Labour Market Participation and Fertility in Seven European Countries: A Comparative Perspective
Keywords:Fertility, Employment, Europe, Hazard Models, Birth Order, Multi-process Model
Although evidence suggests a correlation between fertility and employment, comparative studies on this topic are relatively scarce, particularly when considering the diverse ways in which the two variables interact in different countries. The aim of this article is to analyse the relationship between the employment and reproductive behaviours of women born between 1940 and 1979 in seven European countries (Bulgaria, Czech Republic, France, Germany, Georgia, Italy, and Lithuania). Using data from the second wave of Generation and Gender Surveys (GGS) and the Istat survey Famiglia e Soggetti Sociali (FSS) in Italy, we estimated the propensity of first and second childbirth through multi-process modelling. The article’s contribution is both theoretical and methodological. First, this research aims to investigate the correlation between employment and the timing of first and second births in a comparative perspective challenging the traditional East-West divide in Europe and the potential convergence in the impact of employment on fertility behaviours across European countries. Furthermore, the study asks whether the relationship between employment and fertility is changing similarly across European countries or whether differences tend to persist over time.
The results are discussed considering women’s emancipation in different institutional settings, highlighting how women’s participation in labour markets affects reproductive behaviour. In particular, the relationship between employment and fertility behaviour is examined in relation to the opposing macro-level thesis, which suggests that the association between employment and fertility changed from negative to positive after the mid-80s.
The second contribution of the article is a methodological one.
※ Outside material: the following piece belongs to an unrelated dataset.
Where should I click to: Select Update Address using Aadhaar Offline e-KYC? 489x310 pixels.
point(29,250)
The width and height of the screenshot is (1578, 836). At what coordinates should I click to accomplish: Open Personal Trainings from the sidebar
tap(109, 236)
It involves using simultaneous models with three equations to account for potential unobserved factors that influence the timing of the first and second childbirth and the potential endogeneity of employment status on fertility behaviour. The three equations include two log-Hazard equations for the transitions to the first and second birth order and an additional probit model to estimate the probability of being currently employed over the life course. By using this approach, we aim to provide a more comprehensive understanding of the relationship between employment and fertility, while controlling for potential confounding factors.
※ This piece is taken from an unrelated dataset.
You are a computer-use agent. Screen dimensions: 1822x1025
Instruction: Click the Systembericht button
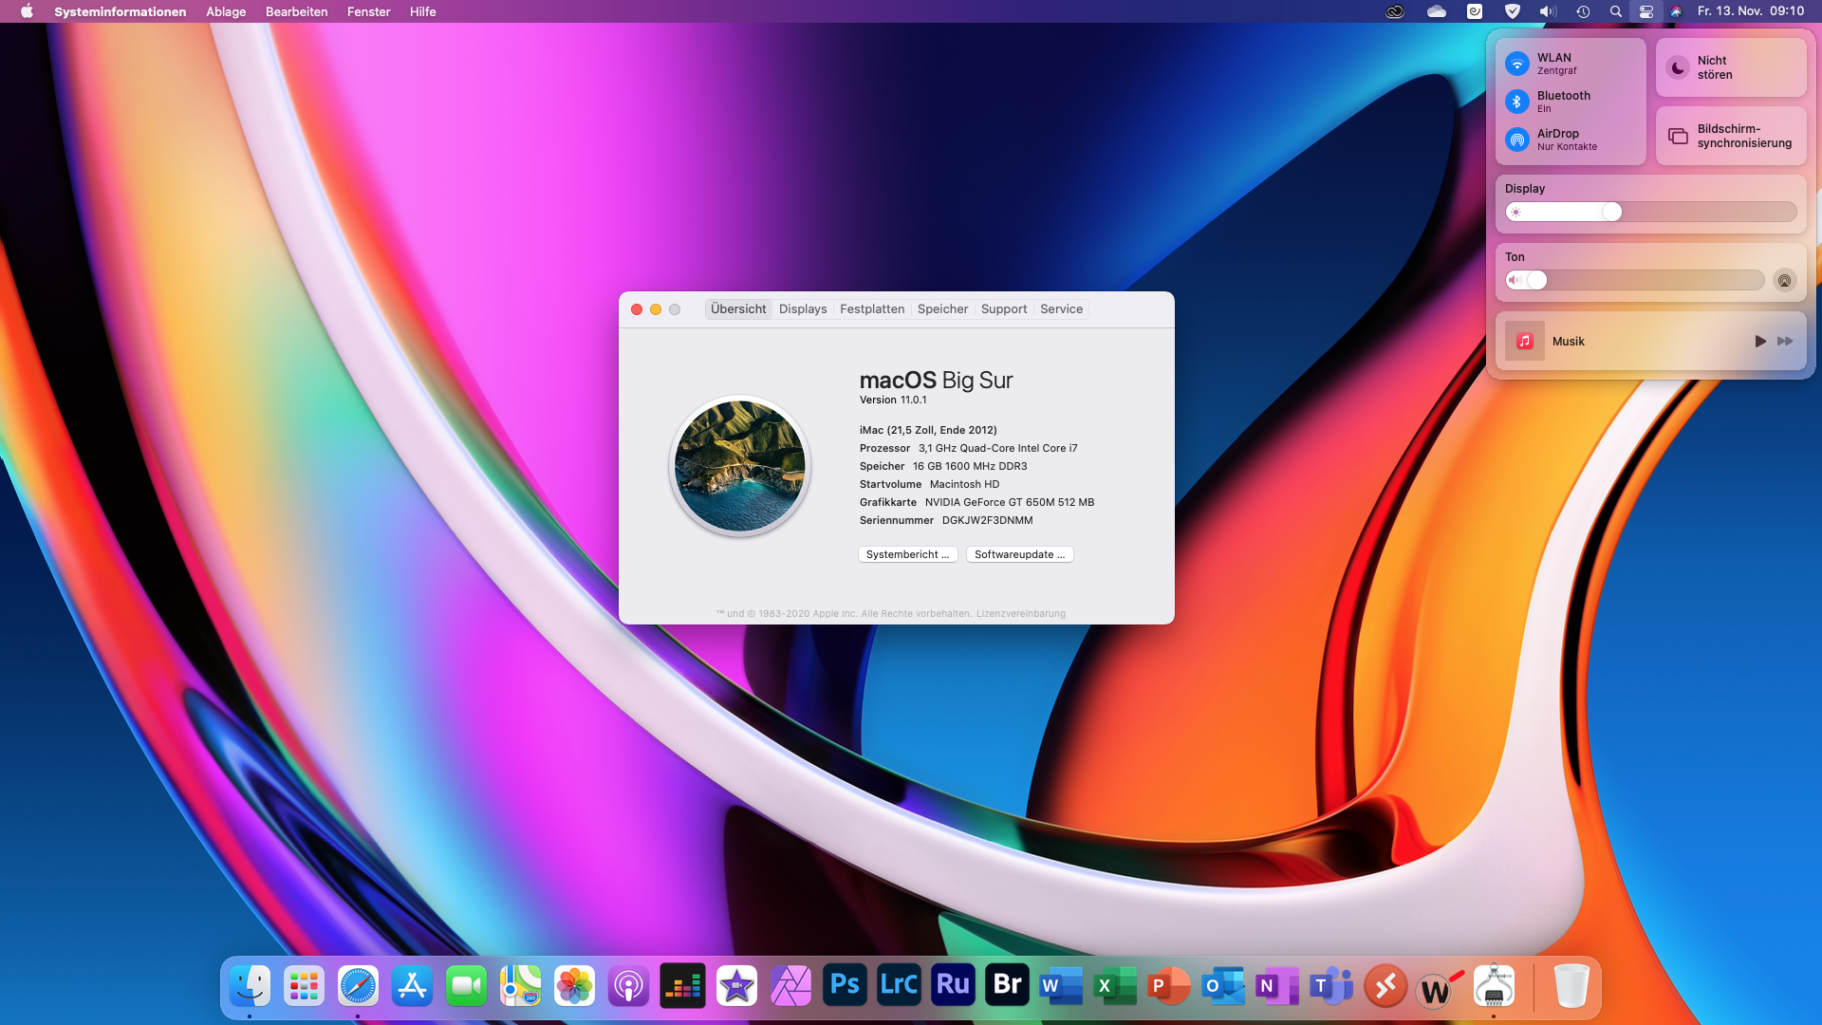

Results suggest relevant national differences. On the one hand, the three Western countries considered in the analysis, France, Germany, and Italy, show a clear incompatibility of work and childbearing. However, in the first two, younger cohorts seem to be less affected by employment, likely because they benefitted from family policies introduced after the mid-1980s. On the other hand, the post-socialist countries are highly heterogeneous. In this area, we can find three different models. First, in Bulgaria and the Czech Republic employment is largely compatible with fertility choices resulting in a higher propensity of having the first and the second childbirth among working women. Second, in Lithuania the positive impact of employment for the first childbirth turns negative for the second one. Third, in Georgia we found a clear postponement of childbirth among working women for both birth orders. Overall, our results show deep differences across countries, suggesting that some European countries are far from demonstrating convergence in the relationship between employment and fertility.